Statement 1: In total, six scholarships will be granted.

we have 10 applicants and 6 scholarships, so we can choose 6 people from the 10 applicants in 10C6 ways.

if all 6 scholarships are different, then we will have 6! ways to distribute within a certain combination of 6 recipients. however, in this case, we only have 3 different scholarships and we are unsure of x, y and z.

if x=1=y=1 and z=4, a given set of 6 recipients can receive scholarship in 6!/4 ways.
if x=y=z=2, a given set of 6 recipients can receive scholarship in 6!/(2x2x2) ways.

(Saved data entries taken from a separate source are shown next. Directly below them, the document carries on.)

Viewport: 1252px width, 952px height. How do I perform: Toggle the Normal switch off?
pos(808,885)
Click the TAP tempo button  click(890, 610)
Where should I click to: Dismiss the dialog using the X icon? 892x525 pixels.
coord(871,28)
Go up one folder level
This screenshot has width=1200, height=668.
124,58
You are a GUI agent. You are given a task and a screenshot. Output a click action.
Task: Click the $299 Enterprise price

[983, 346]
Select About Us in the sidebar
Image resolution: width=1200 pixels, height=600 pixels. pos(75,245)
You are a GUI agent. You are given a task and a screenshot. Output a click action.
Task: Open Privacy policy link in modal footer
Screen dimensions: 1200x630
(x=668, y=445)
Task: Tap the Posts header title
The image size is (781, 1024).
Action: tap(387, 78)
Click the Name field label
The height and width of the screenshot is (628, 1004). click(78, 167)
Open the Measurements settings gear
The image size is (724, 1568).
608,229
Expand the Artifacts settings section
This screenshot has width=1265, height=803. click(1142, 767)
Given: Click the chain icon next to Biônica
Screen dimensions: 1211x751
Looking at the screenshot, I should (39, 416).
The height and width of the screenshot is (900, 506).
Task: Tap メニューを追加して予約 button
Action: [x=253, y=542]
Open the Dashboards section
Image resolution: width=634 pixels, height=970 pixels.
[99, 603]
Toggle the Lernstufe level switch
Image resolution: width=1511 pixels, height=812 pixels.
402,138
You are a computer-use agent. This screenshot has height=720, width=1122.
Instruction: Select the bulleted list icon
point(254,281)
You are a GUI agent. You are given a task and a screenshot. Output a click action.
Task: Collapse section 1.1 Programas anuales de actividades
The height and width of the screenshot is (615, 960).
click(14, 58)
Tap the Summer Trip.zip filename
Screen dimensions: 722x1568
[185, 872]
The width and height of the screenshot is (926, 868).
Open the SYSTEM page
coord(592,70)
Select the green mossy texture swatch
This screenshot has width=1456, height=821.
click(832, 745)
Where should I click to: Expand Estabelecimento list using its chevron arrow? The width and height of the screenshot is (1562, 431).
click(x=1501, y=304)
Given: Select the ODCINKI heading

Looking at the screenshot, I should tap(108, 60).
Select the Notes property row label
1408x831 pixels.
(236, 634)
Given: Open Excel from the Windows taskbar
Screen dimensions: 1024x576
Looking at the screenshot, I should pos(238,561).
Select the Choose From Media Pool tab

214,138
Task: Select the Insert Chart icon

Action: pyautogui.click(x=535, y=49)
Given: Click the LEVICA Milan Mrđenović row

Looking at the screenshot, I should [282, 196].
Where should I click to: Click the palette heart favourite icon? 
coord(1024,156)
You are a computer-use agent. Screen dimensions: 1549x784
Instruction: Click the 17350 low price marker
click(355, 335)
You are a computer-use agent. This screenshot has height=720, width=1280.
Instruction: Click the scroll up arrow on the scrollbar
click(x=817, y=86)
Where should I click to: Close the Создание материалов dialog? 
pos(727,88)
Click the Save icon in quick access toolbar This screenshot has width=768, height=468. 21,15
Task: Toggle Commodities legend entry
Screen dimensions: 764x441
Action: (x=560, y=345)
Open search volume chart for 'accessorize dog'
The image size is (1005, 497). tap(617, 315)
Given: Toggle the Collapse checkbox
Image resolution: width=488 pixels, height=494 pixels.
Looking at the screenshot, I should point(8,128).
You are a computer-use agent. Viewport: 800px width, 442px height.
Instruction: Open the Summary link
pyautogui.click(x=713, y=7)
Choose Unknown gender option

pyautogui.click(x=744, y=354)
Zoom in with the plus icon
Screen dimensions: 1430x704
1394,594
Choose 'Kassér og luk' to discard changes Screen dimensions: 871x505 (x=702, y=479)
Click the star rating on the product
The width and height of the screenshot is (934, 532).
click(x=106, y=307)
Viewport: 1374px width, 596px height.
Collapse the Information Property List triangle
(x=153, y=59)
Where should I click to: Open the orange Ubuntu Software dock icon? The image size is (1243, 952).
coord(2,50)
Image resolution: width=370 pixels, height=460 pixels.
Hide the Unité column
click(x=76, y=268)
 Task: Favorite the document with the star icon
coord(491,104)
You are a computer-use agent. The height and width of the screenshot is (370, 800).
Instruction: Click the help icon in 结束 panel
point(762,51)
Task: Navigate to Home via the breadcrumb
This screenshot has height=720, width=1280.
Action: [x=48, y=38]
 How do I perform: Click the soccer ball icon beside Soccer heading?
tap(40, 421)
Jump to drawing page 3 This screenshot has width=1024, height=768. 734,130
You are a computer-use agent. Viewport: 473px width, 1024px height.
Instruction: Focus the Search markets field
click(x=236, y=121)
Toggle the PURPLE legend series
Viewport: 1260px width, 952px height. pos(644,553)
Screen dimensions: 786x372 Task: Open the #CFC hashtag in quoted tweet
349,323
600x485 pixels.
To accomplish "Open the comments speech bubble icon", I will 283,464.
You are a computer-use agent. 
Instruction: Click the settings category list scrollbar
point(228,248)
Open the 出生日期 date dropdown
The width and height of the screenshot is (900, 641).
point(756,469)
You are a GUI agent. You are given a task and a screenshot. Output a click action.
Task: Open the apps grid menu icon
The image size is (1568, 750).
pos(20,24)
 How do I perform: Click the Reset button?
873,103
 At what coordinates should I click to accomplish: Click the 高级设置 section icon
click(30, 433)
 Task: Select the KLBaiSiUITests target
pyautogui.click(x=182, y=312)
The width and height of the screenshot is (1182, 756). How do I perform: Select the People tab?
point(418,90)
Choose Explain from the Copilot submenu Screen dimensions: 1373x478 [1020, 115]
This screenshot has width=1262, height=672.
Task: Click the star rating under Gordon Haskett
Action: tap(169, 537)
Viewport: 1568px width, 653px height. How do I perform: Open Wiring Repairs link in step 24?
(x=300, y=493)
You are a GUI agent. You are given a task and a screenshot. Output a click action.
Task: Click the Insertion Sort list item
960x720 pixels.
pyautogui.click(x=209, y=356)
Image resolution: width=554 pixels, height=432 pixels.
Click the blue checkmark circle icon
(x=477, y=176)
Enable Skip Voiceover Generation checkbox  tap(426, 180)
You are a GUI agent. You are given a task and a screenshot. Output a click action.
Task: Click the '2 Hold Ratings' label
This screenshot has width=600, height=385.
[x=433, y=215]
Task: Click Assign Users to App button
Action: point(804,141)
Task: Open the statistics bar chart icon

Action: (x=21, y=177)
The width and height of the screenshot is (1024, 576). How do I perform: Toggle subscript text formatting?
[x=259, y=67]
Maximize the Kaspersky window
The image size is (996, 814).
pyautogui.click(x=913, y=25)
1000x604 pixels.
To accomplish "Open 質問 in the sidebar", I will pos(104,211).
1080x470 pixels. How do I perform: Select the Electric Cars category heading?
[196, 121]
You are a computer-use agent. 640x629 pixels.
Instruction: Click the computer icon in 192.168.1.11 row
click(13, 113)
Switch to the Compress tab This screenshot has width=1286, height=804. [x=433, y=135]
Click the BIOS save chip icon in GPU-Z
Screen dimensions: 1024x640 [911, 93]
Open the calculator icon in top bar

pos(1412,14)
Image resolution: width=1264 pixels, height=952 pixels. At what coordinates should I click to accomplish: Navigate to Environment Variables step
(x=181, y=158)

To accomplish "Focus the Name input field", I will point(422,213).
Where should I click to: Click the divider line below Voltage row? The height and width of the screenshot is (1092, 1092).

both these cases will yield different answers. hence insufficient.

Statement 2: An equal number of scholarships will be granted at each scholarship level.

this means x=y=z. however don't know the total number of scholarships awarded. insufficient.

both statements together:

Since we have a total of 6 scholarships, and the number of scholarships at each level is equal, we have x=y=z =2.

so for a given set of 6 recipients, we can distribute scholarships among them in 6!/(2x2x2) ways.

and we can choose 6 recipients from 10 applicants in 10C6 ways.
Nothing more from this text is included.